(Dataset records):
···
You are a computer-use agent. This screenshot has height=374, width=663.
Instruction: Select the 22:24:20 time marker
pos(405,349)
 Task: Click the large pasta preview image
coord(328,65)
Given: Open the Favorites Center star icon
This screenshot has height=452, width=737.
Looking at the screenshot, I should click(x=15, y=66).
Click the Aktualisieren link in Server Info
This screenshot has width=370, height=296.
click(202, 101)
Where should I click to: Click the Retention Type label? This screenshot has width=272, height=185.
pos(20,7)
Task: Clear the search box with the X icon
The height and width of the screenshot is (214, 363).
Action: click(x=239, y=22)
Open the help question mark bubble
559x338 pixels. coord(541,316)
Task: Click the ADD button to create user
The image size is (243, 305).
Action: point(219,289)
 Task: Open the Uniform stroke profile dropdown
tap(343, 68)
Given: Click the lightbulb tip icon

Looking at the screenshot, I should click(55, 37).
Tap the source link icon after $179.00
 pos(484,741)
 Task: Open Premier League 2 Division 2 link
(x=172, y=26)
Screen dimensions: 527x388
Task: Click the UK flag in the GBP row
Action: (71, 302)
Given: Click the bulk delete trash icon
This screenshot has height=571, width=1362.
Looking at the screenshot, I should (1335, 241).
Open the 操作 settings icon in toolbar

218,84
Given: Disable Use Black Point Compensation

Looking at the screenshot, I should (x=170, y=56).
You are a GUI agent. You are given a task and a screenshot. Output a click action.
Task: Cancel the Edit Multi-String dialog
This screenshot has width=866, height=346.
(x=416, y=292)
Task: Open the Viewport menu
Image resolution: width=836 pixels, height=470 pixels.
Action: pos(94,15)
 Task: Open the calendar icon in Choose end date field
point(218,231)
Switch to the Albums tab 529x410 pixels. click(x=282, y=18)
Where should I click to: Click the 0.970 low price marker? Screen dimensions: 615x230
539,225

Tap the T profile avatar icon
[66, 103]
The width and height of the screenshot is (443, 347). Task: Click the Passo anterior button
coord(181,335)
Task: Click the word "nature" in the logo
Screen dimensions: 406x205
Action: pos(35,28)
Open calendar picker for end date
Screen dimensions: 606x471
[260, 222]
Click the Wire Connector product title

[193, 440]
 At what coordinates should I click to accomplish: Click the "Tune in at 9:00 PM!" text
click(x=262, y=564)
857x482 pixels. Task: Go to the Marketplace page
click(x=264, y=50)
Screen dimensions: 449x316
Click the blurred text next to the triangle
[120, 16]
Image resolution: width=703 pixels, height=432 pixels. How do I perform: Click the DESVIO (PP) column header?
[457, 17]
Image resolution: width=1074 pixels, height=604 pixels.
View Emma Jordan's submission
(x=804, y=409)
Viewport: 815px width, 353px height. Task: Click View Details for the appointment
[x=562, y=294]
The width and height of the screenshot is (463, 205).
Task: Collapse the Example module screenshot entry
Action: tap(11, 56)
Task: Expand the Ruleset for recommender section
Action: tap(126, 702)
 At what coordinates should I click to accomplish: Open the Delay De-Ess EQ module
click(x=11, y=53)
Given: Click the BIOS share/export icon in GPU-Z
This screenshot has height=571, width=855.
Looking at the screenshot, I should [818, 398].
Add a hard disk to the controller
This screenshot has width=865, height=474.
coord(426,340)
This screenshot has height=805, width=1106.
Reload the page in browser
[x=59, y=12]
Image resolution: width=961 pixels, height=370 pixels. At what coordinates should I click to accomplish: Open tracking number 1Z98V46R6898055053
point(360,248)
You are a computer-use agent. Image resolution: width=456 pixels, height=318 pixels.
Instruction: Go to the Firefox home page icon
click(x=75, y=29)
···
(Task statement): Reproduce all entries. Keep them exact.

(Solved problem):
You are a computer-use agent. This screenshot has height=374, width=663.
Instruction: Select the 22:24:20 time marker
pos(405,349)
 Task: Click the large pasta preview image
coord(328,65)
Given: Open the Favorites Center star icon
This screenshot has height=452, width=737.
Looking at the screenshot, I should click(x=15, y=66).
Click the Aktualisieren link in Server Info
This screenshot has width=370, height=296.
click(202, 101)
Where should I click to: Click the Retention Type label? This screenshot has width=272, height=185.
pos(20,7)
Task: Clear the search box with the X icon
The height and width of the screenshot is (214, 363).
Action: click(x=239, y=22)
Open the help question mark bubble
559x338 pixels. coord(541,316)
Task: Click the ADD button to create user
The image size is (243, 305).
Action: point(219,289)
 Task: Open the Uniform stroke profile dropdown
tap(343, 68)
Given: Click the lightbulb tip icon

Looking at the screenshot, I should click(55, 37).
Tap the source link icon after $179.00
 pos(484,741)
 Task: Open Premier League 2 Division 2 link
(x=172, y=26)
Screen dimensions: 527x388
Task: Click the UK flag in the GBP row
Action: (71, 302)
Given: Click the bulk delete trash icon
This screenshot has height=571, width=1362.
Looking at the screenshot, I should (1335, 241).
Open the 操作 settings icon in toolbar

218,84
Given: Disable Use Black Point Compensation

Looking at the screenshot, I should (x=170, y=56).
You are a GUI agent. You are given a task and a screenshot. Output a click action.
Task: Cancel the Edit Multi-String dialog
This screenshot has width=866, height=346.
(x=416, y=292)
Task: Open the Viewport menu
Image resolution: width=836 pixels, height=470 pixels.
Action: pos(94,15)
 Task: Open the calendar icon in Choose end date field
point(218,231)
Switch to the Albums tab 529x410 pixels. click(x=282, y=18)
Where should I click to: Click the 0.970 low price marker? Screen dimensions: 615x230
539,225

Tap the T profile avatar icon
[66, 103]
The width and height of the screenshot is (443, 347). Task: Click the Passo anterior button
coord(181,335)
Task: Click the word "nature" in the logo
Screen dimensions: 406x205
Action: pos(35,28)
Open calendar picker for end date
Screen dimensions: 606x471
[260, 222]
Click the Wire Connector product title

[193, 440]
 At what coordinates should I click to accomplish: Click the "Tune in at 9:00 PM!" text
click(x=262, y=564)
857x482 pixels. Task: Go to the Marketplace page
click(x=264, y=50)
Screen dimensions: 449x316
Click the blurred text next to the triangle
[120, 16]
Image resolution: width=703 pixels, height=432 pixels. How do I perform: Click the DESVIO (PP) column header?
[457, 17]
Image resolution: width=1074 pixels, height=604 pixels.
View Emma Jordan's submission
(x=804, y=409)
Viewport: 815px width, 353px height. Task: Click View Details for the appointment
[x=562, y=294]
The width and height of the screenshot is (463, 205).
Task: Collapse the Example module screenshot entry
Action: tap(11, 56)
Task: Expand the Ruleset for recommender section
Action: tap(126, 702)
 At what coordinates should I click to accomplish: Open the Delay De-Ess EQ module
click(x=11, y=53)
Given: Click the BIOS share/export icon in GPU-Z
This screenshot has height=571, width=855.
Looking at the screenshot, I should [818, 398].
Add a hard disk to the controller
This screenshot has width=865, height=474.
coord(426,340)
This screenshot has height=805, width=1106.
Reload the page in browser
[x=59, y=12]
Image resolution: width=961 pixels, height=370 pixels. At what coordinates should I click to accomplish: Open tracking number 1Z98V46R6898055053
point(360,248)
You are a computer-use agent. Image resolution: width=456 pixels, height=318 pixels.
Instruction: Go to the Firefox home page icon
click(x=75, y=29)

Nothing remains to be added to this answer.